▶ **SHORT PROBLEM**
Turn the records below into a numbered list with one line per entry, leaving out the blank lines.
- - -
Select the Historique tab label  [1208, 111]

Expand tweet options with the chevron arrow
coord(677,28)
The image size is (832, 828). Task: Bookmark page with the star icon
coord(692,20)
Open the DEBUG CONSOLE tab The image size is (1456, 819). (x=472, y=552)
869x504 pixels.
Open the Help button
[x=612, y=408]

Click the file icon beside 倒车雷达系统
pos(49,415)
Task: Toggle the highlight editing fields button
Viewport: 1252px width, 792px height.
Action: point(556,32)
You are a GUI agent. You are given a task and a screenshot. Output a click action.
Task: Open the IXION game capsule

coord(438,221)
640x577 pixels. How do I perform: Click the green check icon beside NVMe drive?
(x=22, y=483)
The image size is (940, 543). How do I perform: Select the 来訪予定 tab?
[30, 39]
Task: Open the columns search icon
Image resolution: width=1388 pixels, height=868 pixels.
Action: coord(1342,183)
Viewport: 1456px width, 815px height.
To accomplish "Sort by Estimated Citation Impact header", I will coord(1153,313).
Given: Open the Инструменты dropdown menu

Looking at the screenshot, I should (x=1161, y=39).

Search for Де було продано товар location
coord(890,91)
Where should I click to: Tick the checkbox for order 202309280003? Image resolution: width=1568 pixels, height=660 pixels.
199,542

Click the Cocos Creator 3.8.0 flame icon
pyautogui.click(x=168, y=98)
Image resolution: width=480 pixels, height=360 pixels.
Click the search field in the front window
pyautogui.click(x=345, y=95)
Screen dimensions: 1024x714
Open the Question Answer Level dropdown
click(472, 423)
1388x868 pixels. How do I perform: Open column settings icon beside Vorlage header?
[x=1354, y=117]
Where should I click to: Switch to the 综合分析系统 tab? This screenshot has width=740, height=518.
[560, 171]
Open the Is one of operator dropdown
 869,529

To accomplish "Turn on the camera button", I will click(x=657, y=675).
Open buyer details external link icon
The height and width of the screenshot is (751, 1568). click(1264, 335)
- - -
▶ **THE RESULT**
1. Select the Historique tab label  [1208, 111]
2. Expand tweet options with the chevron arrow
3. coord(677,28)
4. The image size is (832, 828). Task: Bookmark page with the star icon
5. coord(692,20)
6. Open the DEBUG CONSOLE tab The image size is (1456, 819). (x=472, y=552)
7. 869x504 pixels.
8. Open the Help button
9. [x=612, y=408]
10. Click the file icon beside 倒车雷达系统
11. pos(49,415)
12. Task: Toggle the highlight editing fields button
13. Viewport: 1252px width, 792px height.
14. Action: point(556,32)
15. You are a GUI agent. You are given a task and a screenshot. Output a click action.
16. Task: Open the IXION game capsule
17. coord(438,221)
18. 640x577 pixels. How do I perform: Click the green check icon beside NVMe drive?
19. (x=22, y=483)
20. The image size is (940, 543). How do I perform: Select the 来訪予定 tab?
21. [30, 39]
22. Task: Open the columns search icon
23. Image resolution: width=1388 pixels, height=868 pixels.
24. Action: coord(1342,183)
25. Viewport: 1456px width, 815px height.
26. To accomplish "Sort by Estimated Citation Impact header", I will coord(1153,313).
27. Given: Open the Инструменты dropdown menu
28. Looking at the screenshot, I should (x=1161, y=39).
29. Search for Де було продано товар location
30. coord(890,91)
31. Where should I click to: Tick the checkbox for order 202309280003? Image resolution: width=1568 pixels, height=660 pixels.
32. 199,542
33. Click the Cocos Creator 3.8.0 flame icon
34. pyautogui.click(x=168, y=98)
35. Image resolution: width=480 pixels, height=360 pixels.
36. Click the search field in the front window
37. pyautogui.click(x=345, y=95)
38. Screen dimensions: 1024x714
39. Open the Question Answer Level dropdown
40. click(472, 423)
41. 1388x868 pixels. How do I perform: Open column settings icon beside Vorlage header?
42. [x=1354, y=117]
43. Where should I click to: Switch to the 综合分析系统 tab? This screenshot has width=740, height=518.
44. [560, 171]
45. Open the Is one of operator dropdown
46.  869,529
47. To accomplish "Turn on the camera button", I will click(x=657, y=675).
48. Open buyer details external link icon
49. The height and width of the screenshot is (751, 1568). click(1264, 335)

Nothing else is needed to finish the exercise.